# Help me get this straight..



## holy200sx (Jan 8, 2003)

Wastegate
Actuator
blow off valve


as far as ive been reading, these all seem to do the same purpose.. exactly what do they do?


----------



## wes (Apr 30, 2002)

Wastegate. Bleeds off boost so that you can run a certain boost level. SOme turbo's have internal wastegates that are contolled by an actuator (arm). Other setup suse external gates that are mounted on the turbo manifold itself rather than the turbo. Both accomplish the same thing, external gates typically hold more boost/power than internal gates, and are more adjustable. 

Bloew off valve is mounted on the charge piping right before the throttle body. When the car is seeing boost it is forcing air in to the motor. When you let off the throttle the throttle plate slams closed, the boosted air hits the closed TB and trys to go backwards toward the turbo. The blow off valve opens and vents this "extra boost". There are two ways to do this, our cars should have the vented air recirculated back into the intake AFTER the MAF as this is metered air. Non MAF cars vent this in to the atmosphere and that is where you get that cool whooshing sound everyone loves soo much. 

you can get much more technical than this, btu that is the basic role they play!


----------



## MontyCrabApple (Feb 11, 2003)

Wow, word up, I didn't really know what an actutor was either, but I do now. Thanks. Here's a bit of knowledge from my side.

Did you know that: The inferior complex of Albert Einstien's brain was 15% wider then the average human? The inferior complex allows you to figure out mathematical problems in your head, thus letting Albert Einstein to create the Theory of Relativity IN ONLY ONE YEAR!!! Scientist today have been studying his theory since it was created and they only have the basic concept of it and havn't figured out how the whole thing works! Some of the equations in the theory are SOOOO complex that it would take a team of modern day scientist to unravel only half of the equations in an efficient amount of time. 

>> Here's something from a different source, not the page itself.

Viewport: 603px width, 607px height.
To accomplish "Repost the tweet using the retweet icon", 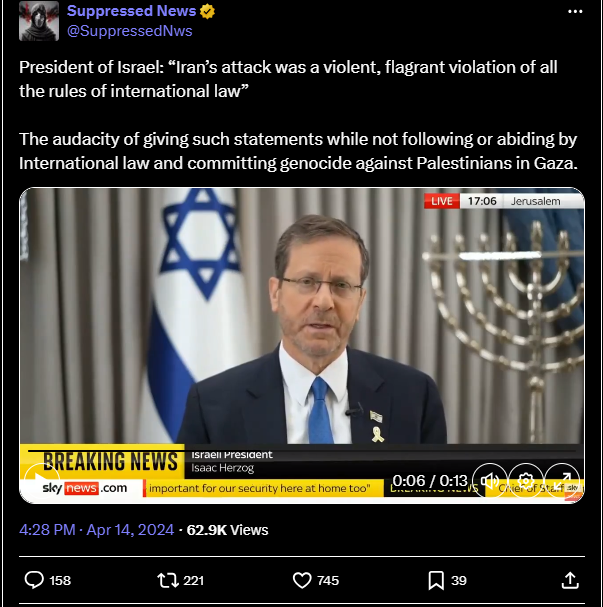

Here's my two cents to you.


----------



## blownb310 (Jun 10, 2002)

MontyCrabApple said:


> *Did you know that: The inferior complex of Albert Einstien's brain was 15% wider then the average human? The inferior complex allows you to figure out mathematical problems in your head, thus letting Albert Einstein to create the Theory of Relativity IN ONLY ONE YEAR!!! Scientist today have been studying his theory since it was created and they only have the basic concept of it and havn't figured out how the whole thing works! Some of the equations in the theory are SOOOO complex that it would take a team of modern day scientist to unravel only half of the equations in an efficient amount of time.
> 
> Here's my two cents to you.  *


 ***** That's wonderful. I'm glad you have so much spare time.


----------



## holy200sx (Jan 8, 2003)

lol.. right.. and this should be in forced induction.. ihad too may windows open at once.. didnt realize it was in the ga16de..


----------